En los demás grupos siguen trabajando, los casi arquitectos han cambiado sus materiales habituales de trabajo por otros adaptados a ciegos o personas con discapacidad visual: las líneas de los planos no son nada finas, todo lo contrario, otros los han hecho con hilo y chinchetas para que se puedan tocar, o con plastilina para que tengan relieve. En realidad, de los casi 72.000 ciegos afiliados a la ONCE, solo uno de cada cinco no ve, a los demás les queda algo de resto visual.
Alberto también ha dado pistas a los dos estudiantes que han trabajado con él. Victor Morin, canadiense de 22 años, creía que las escaleras serían un obstáculo y ha descubierto que solo son un cambio. “Todas las escaleras son iguales, no hay problema en subirlas o bajarlas. Salvo si hay mucha gente que va deprisa, entonces sí, pero no por las escaleras, si no porque te pueden tocar y desnivelar. Por eso prefiero las mecánicas, te pones a un lado, se suben de forma más ordenada”. También le ha enseñado que el ruido ayuda. “Vivo en una urbanización y cuando pasan coches por la calle me resulta más fácil llegar del portal de mi bloque a la puerta de la calle que si hay silencio”, cuenta. Incluso se agudiza el olfato: “Los contenedores de basura cercanos a mi casa me indican que ya estoy llegando”.

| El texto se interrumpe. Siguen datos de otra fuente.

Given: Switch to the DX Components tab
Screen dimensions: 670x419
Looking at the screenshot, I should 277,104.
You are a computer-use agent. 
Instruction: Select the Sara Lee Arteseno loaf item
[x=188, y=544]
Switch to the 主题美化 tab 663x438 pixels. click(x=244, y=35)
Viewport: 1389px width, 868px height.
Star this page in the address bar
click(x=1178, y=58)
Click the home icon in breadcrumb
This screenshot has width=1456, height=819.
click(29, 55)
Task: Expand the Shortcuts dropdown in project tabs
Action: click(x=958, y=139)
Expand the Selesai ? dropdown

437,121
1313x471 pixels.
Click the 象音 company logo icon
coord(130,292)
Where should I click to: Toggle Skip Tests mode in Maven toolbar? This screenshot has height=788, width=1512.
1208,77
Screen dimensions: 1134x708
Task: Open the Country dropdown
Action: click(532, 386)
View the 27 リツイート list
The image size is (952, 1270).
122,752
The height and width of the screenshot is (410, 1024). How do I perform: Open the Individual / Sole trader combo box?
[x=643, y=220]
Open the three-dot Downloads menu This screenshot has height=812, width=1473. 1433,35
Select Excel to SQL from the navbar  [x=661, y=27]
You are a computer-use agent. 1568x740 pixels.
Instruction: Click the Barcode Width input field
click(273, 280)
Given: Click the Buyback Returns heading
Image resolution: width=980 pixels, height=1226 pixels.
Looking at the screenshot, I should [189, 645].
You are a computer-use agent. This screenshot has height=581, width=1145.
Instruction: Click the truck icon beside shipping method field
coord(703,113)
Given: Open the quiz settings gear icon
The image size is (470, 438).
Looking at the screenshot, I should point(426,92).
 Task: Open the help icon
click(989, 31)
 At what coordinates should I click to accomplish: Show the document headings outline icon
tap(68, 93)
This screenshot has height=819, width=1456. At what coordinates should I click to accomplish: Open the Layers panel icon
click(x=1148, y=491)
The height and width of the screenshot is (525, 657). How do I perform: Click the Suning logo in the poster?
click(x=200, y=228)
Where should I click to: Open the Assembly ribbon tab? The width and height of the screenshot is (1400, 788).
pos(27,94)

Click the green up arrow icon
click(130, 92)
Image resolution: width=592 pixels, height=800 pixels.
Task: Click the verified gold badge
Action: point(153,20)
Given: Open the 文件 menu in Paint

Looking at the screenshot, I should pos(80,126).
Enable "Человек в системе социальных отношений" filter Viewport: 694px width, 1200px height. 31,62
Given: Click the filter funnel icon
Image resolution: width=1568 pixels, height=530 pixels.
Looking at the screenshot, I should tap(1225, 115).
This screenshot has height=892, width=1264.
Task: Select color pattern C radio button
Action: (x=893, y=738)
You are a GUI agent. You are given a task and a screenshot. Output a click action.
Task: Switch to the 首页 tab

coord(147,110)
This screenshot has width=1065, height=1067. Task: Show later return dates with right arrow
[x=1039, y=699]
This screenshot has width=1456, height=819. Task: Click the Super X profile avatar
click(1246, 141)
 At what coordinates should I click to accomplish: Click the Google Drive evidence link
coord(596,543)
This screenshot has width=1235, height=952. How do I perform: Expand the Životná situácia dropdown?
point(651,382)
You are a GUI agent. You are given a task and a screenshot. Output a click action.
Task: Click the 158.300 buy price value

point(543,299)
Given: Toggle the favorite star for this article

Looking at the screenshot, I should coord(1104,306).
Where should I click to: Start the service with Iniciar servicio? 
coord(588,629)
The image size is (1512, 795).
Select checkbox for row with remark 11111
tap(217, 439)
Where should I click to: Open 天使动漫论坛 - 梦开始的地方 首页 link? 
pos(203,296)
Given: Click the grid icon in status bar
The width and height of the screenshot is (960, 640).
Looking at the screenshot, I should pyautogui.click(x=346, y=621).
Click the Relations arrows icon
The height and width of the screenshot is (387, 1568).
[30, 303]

Estos son los factores con los que Campos quiere que empaticen sus alumnos, una arquitectura que se siente. Anaïs Cherpion, que también ha trabajado con Alberto, recuerda una de las actividades en la que se movían por la facultad con antifaces que les impedían ver. Comparte con el voluntario la sensación de vacío que se nota cuando caminas por un pasillo y hay un hueco ya sea de otro pasillo, de un vestíbulo o de una escalera, por el eco, por el cambio de temperatura o de luz. Esto ayuda a quien tiene dificultades para ver, va más allá de los encaminamientos para los bastones o de las botoneras (cambios de texturas en el suelo en forma de líneas o de pequeños círculos). Fernández recalca de las ideas de Cherpion que ella utiliza pequeños detalles que proporcionan belleza para convertir el espacio en más transitable. Por ejemplo: los rodapiés, si son de un color que contrasta con la pared y el suelo les sirven de guía. ¿Quién le iba a decir a él o a Anaïs que alguna vez le darían importancia a un rodapié?